Everything in the listing below must be reproduced exactly, apart from its images.

▶ _Task inputs_
============

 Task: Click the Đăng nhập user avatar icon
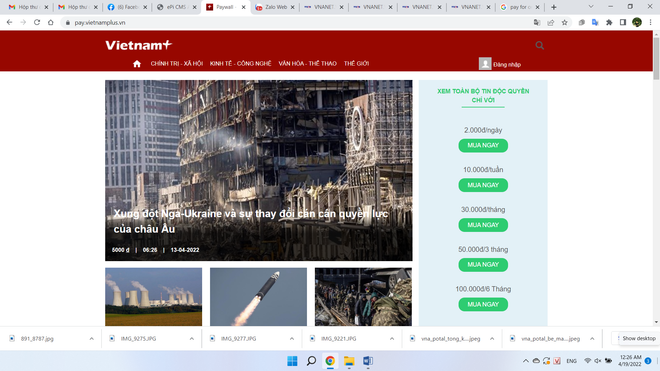coord(485,64)
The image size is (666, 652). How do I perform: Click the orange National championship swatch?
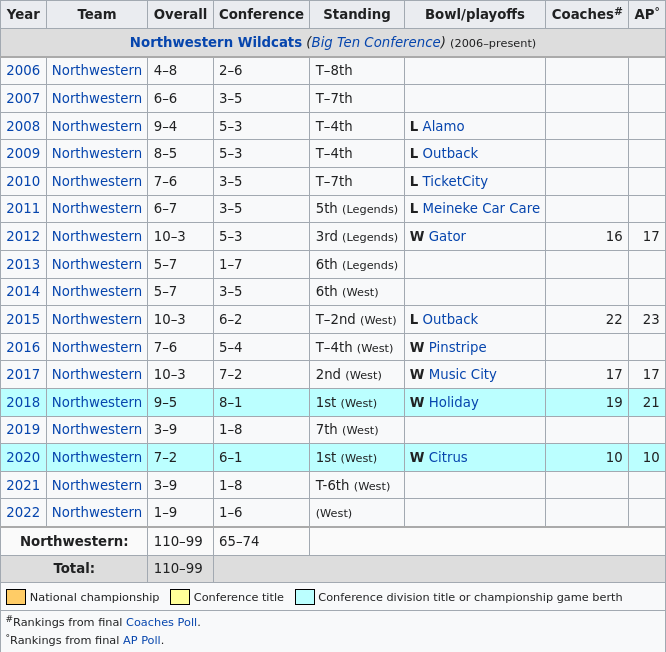(16, 597)
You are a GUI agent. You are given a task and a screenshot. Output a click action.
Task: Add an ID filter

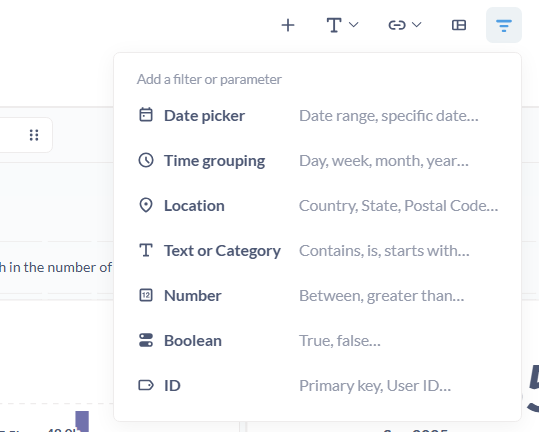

============

▶ _Written answer_
 Task: Click the Đăng nhập user avatar icon
coord(485,64)
The image size is (666, 652). How do I perform: Click the orange National championship swatch?
(16, 597)
You are a GUI agent. You are given a task and a screenshot. Output a click action.
Task: Add an ID filter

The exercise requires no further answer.